Dari ketiga akar gerakan sosial diatas, pada dasarnya munculnya gerakan sosial tetap saja berangkat dari suatu kepuasan atau ketidakpuasan. Gerakan sosial yang menuntut perubahan adalah bagian dari element yang kecewa dengan realitas yang ada. Sementara gerakan sosial yang mendukung realitas sosial yang ada adalah mereka yang puas dengan keadaan yang terjadi.
Sedangkan dari jenisnya, ada berbagai bentuk gerakan sosial. Sebagian diantara gerakan sosial itu adalah (1) gerakan protes, (2) gerakan regresif/resistensi/perlawanan, (3) gerakan religius, (4) gerakan komunal/gerakan utopia/ gerakan kelompok yang memberi contoh-contoh perubahan, (5) gerakan perpindahan, (6) gerakan ekspresif/mengubah sikap dan (7) gerakan fanatis/ kultus personal.
Gerakan sosial yang dilakukan para pedagang pasar Dinoyo pada dasarnya bukan menolak bentuk perubahan atau peremajaan pasar.

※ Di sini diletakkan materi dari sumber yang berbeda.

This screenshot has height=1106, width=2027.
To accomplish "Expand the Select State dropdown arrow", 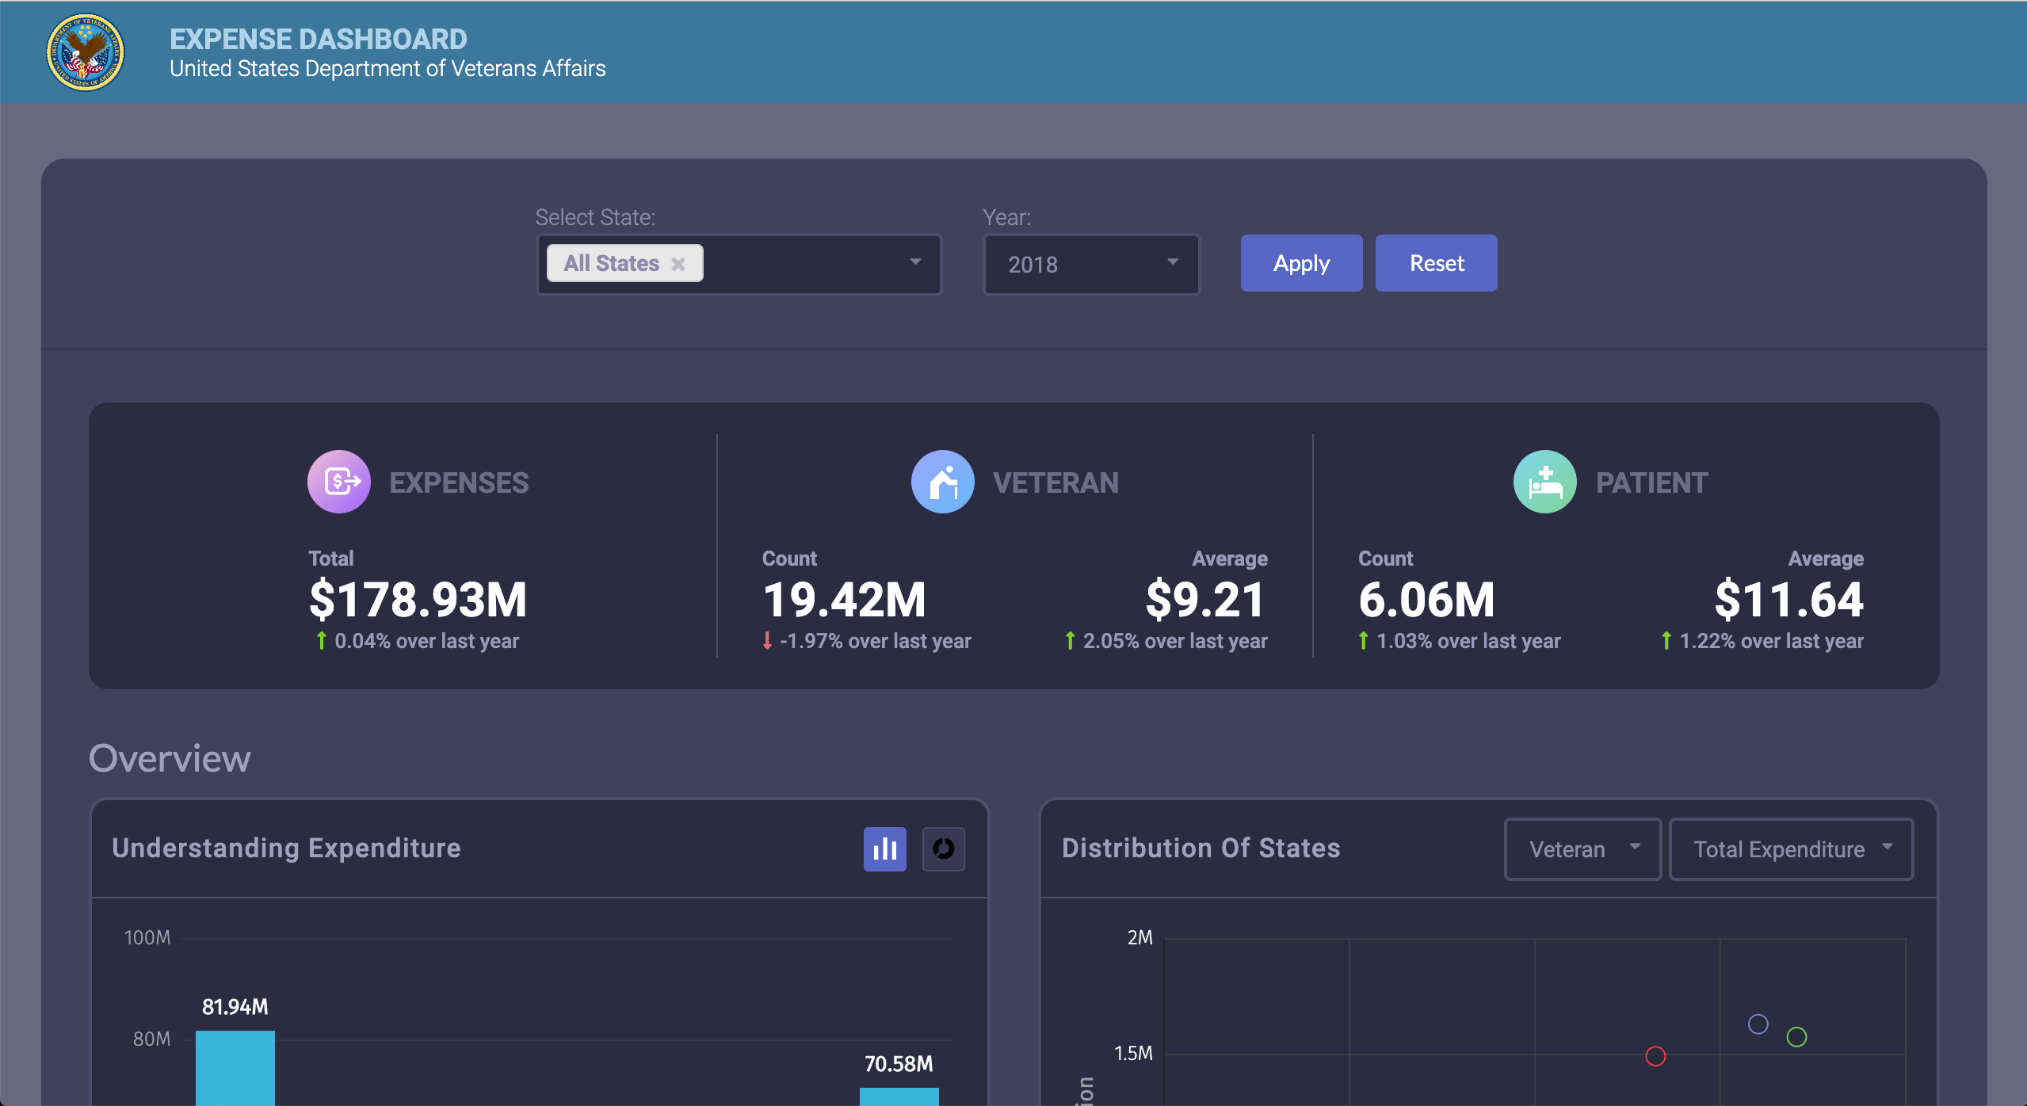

Akan tetapi yang diharapkan pedagang adalah perbaikan yang lebih substantif pada persoalan pasar yang sekarang terjadi, yakni perbaikan standart kelayakan pasar tradisional, bukan perampasan. Pedagang tentu saja keberatan jika diharuskan membayar dengan harga baru menyesuaikan bentuk modernisasi pasar yang ada, lebih-lebih jika menengok rencana pembangunan pasar Dinoyo yang ada adalah mall dan hotel dengan 15 lantai, sementara pasar tradisional hanya ditempatkan di belakang mall.
Berbagai harapan-harapan pedagang yang tidak sejalan dengan pandangan pemerintah kota Malang itu kini menyulut api gerakan sosial dalam berbagai bentuk aksi massa. Pemerintah kota Malang mutlak harus mendengarkan suara mereka, tidak hanya suara investor yang menang lelang saja. Suara mereka harus didengarkan sejajar dengan suara pemerintah, DPRD dan investor, karena masing-masing dari mereka mempunyai peran yang sama-sama penting pada benda yang disebut pasar itu.